### REQUIREMENT 1
Using the salami casings post below, decide whether each statement agrees with it: (a) the salami in collagen casings reached the same percentage of weight loss sooner than the one in natural casings; (b) the collagen casings in the comparison measured 60mm in diameter; (c) the writer judges different placement in the curing chamber to be a likely cause of the difference. Answer yes or no for each, quoting the deciding words.
### REQUIREMENT 2
According to the salami casings post below, which batch of salame was used for the head-to-head comparison of casings?

### SELECTED TEXT

Thursday, March 12, 2009

Natural or Artificial Casings?

I've often wondered if using natural casings when making salami really makes a difference. Let's face it, artificial casings have numerous advantages: they're clean, they're evenly shaped and sized, they are shelf stable, they come in just about any size, and I'm sure I could think of a few other good reasons why artificial collagen casings are advantageous. The disadvantages are that they are more expensive, and they aren't "traditional".

Since I'm a very practical person (well, as practical as anyone who cures his own meats in his basement can be!), unless there is good, documented evidence for using something (natural casings) over an easier substitute (collagen casings), I won't use more difficult product. I like to explore these things myself; see my Farmer Vs. Commercial Pork Battle 1, and Battle 2 . So during the last batch of salame I made, which was the Sant'Olcese, I decided to take the opportunity to do a head to head of salame cased in natural beef middles and 60mm diameter collagen casings.

So, the product came out a few weeks ago from the curing chamber. What was interesting was that the product in the collagen casings took about 5 or 6 days longer to lose the same amount of weight by %. The 2 salami stared off pretty close in weight, but for whatever reason the collagen casing took a little bit longer. This may be cause by a couple of things:

  1. The salami were in different places in the curing chamber, and therefore their exposure to air and humidity currents was different. Possible but unlikely. They were pretty close to each other.
  2. The collagen casing slows the moisture loss of the meat mixture more than the natural casing.

### LISTED RECORDS
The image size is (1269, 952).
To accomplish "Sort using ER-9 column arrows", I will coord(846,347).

* * *

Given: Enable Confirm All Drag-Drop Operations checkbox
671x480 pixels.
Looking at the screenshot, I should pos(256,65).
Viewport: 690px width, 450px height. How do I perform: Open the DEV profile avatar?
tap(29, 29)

### EXERCISE OUTPUT 1
(a) No: "the product in the collagen casings took about 5 or 6 days longer to lose the same amount of weight by %"
(b) Yes: "60mm diameter collagen casings"
(c) No: "Possible but unlikely."

### EXERCISE OUTPUT 2
The Sant'Olcese.